● TASK OBJECTIVE: Before printing the listing, strip out its pictures and keep everything else exact.

● EXERCISE INPUT:
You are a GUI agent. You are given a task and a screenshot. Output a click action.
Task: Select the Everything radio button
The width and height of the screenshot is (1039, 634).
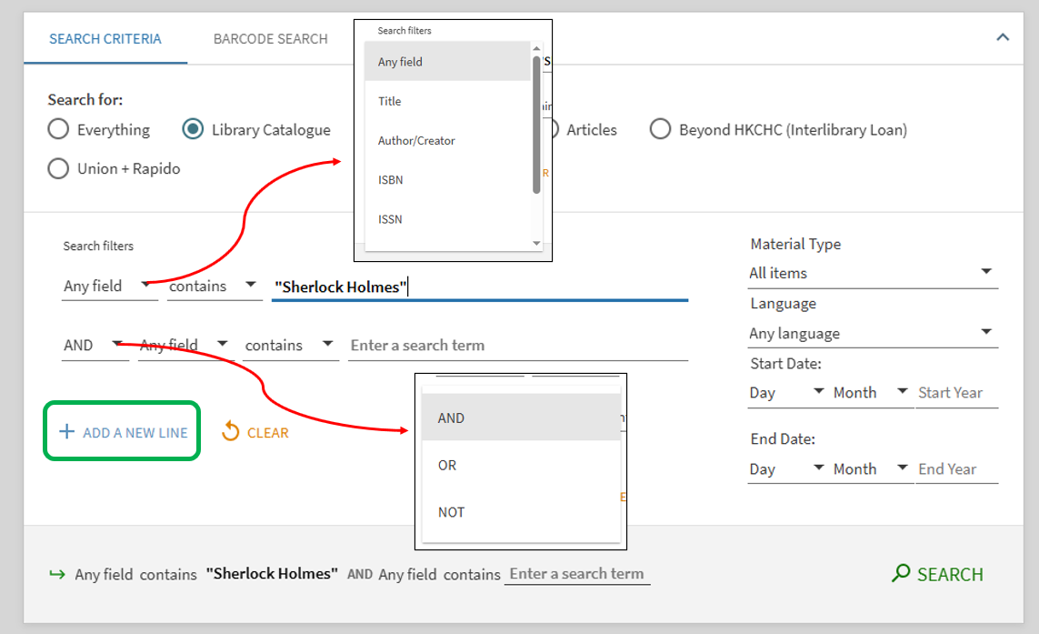pyautogui.click(x=58, y=129)
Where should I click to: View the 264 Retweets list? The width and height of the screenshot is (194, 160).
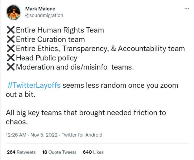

● WORKED SOLUTION:
You are a GUI agent. You are given a task and a screenshot. Output a click action.
Task: Select the Everything radio button
The width and height of the screenshot is (1039, 634).
pyautogui.click(x=58, y=129)
Where should I click to: View the 264 Retweets list? The width and height of the screenshot is (194, 160).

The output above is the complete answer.